## What you have to do:
The expected output is an exact restatement of all the records.

## Supplied records:
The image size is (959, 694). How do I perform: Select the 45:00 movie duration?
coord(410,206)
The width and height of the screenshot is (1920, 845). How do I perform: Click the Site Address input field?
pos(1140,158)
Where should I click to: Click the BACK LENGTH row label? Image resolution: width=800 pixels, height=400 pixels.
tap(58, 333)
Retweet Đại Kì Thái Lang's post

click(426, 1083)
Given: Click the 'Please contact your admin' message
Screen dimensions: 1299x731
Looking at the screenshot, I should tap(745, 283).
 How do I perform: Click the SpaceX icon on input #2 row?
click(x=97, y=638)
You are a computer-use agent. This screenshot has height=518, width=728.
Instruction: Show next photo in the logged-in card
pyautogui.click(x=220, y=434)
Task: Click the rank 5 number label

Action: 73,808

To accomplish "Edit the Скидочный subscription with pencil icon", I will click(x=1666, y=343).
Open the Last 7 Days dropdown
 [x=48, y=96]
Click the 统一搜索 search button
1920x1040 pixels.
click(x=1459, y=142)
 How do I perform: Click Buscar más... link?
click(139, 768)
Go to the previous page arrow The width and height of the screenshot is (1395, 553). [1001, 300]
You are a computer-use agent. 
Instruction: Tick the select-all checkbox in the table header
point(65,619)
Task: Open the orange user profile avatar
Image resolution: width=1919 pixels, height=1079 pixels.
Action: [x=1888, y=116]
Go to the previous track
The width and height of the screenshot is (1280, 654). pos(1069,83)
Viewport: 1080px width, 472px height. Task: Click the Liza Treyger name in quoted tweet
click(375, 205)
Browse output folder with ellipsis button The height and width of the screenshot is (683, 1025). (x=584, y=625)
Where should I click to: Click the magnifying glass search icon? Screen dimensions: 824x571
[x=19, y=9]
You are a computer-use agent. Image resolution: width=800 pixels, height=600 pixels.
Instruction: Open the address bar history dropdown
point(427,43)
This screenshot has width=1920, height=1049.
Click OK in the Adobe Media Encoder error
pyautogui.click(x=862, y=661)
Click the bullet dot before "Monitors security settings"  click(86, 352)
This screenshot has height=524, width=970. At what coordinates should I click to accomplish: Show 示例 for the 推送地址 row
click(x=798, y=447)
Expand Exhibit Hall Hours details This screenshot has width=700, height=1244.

## Solution to the exercise:
The image size is (959, 694). How do I perform: Select the 45:00 movie duration?
coord(410,206)
The width and height of the screenshot is (1920, 845). How do I perform: Click the Site Address input field?
pos(1140,158)
Where should I click to: Click the BACK LENGTH row label? Image resolution: width=800 pixels, height=400 pixels.
tap(58, 333)
Retweet Đại Kì Thái Lang's post

click(426, 1083)
Given: Click the 'Please contact your admin' message
Screen dimensions: 1299x731
Looking at the screenshot, I should tap(745, 283).
 How do I perform: Click the SpaceX icon on input #2 row?
click(x=97, y=638)
You are a computer-use agent. This screenshot has height=518, width=728.
Instruction: Show next photo in the logged-in card
pyautogui.click(x=220, y=434)
Task: Click the rank 5 number label

Action: 73,808

To accomplish "Edit the Скидочный subscription with pencil icon", I will click(x=1666, y=343).
Open the Last 7 Days dropdown
 [x=48, y=96]
Click the 统一搜索 search button
1920x1040 pixels.
click(x=1459, y=142)
 How do I perform: Click Buscar más... link?
click(139, 768)
Go to the previous page arrow The width and height of the screenshot is (1395, 553). [1001, 300]
You are a computer-use agent. 
Instruction: Tick the select-all checkbox in the table header
point(65,619)
Task: Open the orange user profile avatar
Image resolution: width=1919 pixels, height=1079 pixels.
Action: [x=1888, y=116]
Go to the previous track
The width and height of the screenshot is (1280, 654). pos(1069,83)
Viewport: 1080px width, 472px height. Task: Click the Liza Treyger name in quoted tweet
click(375, 205)
Browse output folder with ellipsis button The height and width of the screenshot is (683, 1025). (x=584, y=625)
Where should I click to: Click the magnifying glass search icon? Screen dimensions: 824x571
[x=19, y=9]
You are a computer-use agent. Image resolution: width=800 pixels, height=600 pixels.
Instruction: Open the address bar history dropdown
point(427,43)
This screenshot has width=1920, height=1049.
Click OK in the Adobe Media Encoder error
pyautogui.click(x=862, y=661)
Click the bullet dot before "Monitors security settings"  click(86, 352)
This screenshot has height=524, width=970. At what coordinates should I click to accomplish: Show 示例 for the 推送地址 row
click(x=798, y=447)
Expand Exhibit Hall Hours details This screenshot has width=700, height=1244.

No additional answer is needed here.